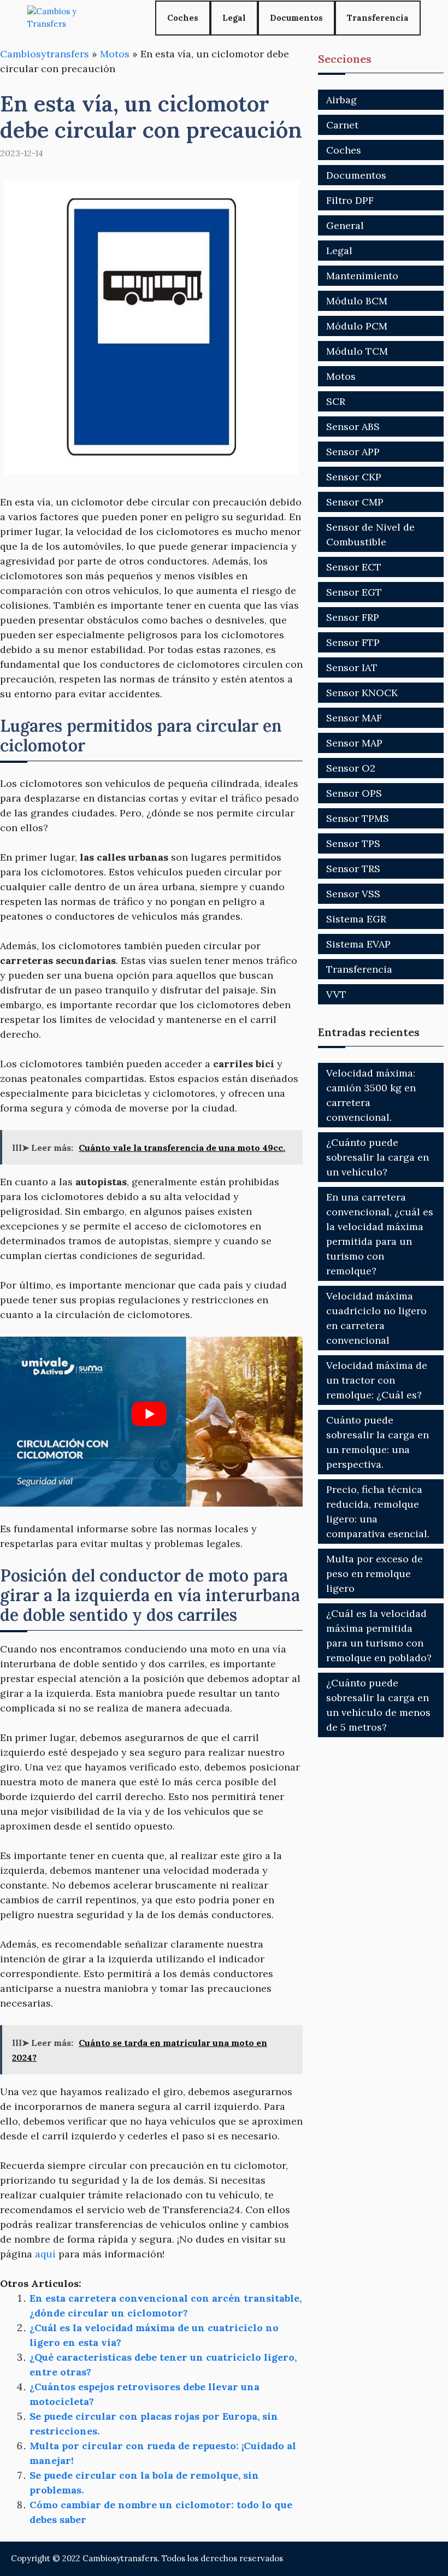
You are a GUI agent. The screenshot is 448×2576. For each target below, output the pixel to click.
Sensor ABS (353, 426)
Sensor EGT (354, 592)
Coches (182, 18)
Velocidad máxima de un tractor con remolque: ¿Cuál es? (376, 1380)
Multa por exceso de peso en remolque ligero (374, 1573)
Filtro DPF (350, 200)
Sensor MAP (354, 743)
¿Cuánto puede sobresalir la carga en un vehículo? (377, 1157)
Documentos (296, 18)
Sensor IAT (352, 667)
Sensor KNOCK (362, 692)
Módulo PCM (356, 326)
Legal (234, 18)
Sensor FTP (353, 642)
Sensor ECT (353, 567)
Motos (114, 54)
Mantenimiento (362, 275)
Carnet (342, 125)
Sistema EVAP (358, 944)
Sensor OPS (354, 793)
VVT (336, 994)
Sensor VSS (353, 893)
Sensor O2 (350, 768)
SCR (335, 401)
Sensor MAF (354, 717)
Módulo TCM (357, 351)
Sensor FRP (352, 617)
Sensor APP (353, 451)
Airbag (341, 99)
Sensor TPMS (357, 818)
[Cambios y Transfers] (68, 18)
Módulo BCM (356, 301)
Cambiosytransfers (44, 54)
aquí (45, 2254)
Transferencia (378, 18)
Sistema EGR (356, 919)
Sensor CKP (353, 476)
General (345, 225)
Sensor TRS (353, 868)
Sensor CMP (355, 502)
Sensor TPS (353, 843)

* PROBLEM STATEMENT:
How many of the lines in the records include the word "remolque"? Only the number should be given.

* SOLUTION FOR THIS EXERCISE:
2